● What the task requires: Can you rewrite the items from the line with "Open the browser" to the line with "Action: tap(86, 374)", replacing "italic icon" with "bold icon" and leaving everything else unchanged?

================================

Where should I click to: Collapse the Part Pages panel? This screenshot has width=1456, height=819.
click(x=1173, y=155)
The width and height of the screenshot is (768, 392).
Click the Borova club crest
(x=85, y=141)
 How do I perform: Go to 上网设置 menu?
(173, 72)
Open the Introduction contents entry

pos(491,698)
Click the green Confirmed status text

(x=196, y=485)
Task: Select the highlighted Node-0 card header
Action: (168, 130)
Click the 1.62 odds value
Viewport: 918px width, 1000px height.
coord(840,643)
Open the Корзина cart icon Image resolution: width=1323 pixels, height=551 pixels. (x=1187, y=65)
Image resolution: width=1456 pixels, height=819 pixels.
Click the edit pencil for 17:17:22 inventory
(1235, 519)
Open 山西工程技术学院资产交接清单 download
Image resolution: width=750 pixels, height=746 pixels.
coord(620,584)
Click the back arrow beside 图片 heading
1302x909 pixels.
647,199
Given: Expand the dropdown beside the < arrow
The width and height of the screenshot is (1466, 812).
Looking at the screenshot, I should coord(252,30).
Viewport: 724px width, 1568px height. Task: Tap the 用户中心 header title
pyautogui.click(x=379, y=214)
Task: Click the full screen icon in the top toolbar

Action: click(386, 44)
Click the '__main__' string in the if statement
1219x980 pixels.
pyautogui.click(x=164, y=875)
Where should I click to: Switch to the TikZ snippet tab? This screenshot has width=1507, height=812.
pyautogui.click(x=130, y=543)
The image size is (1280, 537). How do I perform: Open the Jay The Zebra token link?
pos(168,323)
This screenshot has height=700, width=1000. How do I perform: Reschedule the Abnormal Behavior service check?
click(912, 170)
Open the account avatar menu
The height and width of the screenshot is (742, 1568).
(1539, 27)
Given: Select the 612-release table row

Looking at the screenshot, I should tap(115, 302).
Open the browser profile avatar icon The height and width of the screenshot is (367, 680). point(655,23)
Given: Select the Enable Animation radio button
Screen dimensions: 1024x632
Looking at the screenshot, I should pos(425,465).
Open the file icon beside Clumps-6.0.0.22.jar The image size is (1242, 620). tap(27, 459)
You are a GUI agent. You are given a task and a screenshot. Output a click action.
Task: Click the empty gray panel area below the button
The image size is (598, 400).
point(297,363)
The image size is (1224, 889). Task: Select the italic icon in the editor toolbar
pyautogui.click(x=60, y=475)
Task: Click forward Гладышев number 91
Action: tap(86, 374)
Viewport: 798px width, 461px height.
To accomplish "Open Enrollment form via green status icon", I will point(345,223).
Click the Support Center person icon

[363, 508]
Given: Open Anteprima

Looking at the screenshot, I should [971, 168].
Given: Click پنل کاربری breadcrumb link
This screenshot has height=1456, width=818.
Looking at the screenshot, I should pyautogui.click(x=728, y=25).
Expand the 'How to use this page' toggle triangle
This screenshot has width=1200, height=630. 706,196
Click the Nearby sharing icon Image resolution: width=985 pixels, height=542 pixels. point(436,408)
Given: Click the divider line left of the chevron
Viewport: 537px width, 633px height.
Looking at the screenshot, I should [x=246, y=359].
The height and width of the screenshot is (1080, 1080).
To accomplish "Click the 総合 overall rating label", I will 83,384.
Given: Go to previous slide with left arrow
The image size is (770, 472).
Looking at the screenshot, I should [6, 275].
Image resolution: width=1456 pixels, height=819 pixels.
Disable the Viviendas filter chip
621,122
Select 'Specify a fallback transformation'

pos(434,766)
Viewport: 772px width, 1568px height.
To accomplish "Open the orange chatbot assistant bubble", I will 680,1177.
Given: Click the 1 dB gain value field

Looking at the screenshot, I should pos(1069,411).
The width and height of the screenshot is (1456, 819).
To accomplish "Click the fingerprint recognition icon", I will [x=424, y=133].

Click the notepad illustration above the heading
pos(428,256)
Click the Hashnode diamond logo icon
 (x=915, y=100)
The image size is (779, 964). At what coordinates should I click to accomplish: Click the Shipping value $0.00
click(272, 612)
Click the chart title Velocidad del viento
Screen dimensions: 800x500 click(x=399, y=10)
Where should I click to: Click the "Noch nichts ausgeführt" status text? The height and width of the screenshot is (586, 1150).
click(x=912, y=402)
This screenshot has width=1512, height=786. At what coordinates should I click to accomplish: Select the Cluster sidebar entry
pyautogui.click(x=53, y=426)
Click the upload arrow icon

================================

● Answer to the exercise:
Open the browser profile avatar icon The height and width of the screenshot is (367, 680). point(655,23)
Given: Select the Enable Animation radio button
Screen dimensions: 1024x632
Looking at the screenshot, I should pos(425,465).
Open the file icon beside Clumps-6.0.0.22.jar The image size is (1242, 620). tap(27, 459)
You are a GUI agent. You are given a task and a screenshot. Output a click action.
Task: Click the empty gray panel area below the button
The image size is (598, 400).
point(297,363)
The image size is (1224, 889). Task: Select the bold icon in the editor toolbar
pyautogui.click(x=60, y=475)
Task: Click forward Гладышев number 91
Action: tap(86, 374)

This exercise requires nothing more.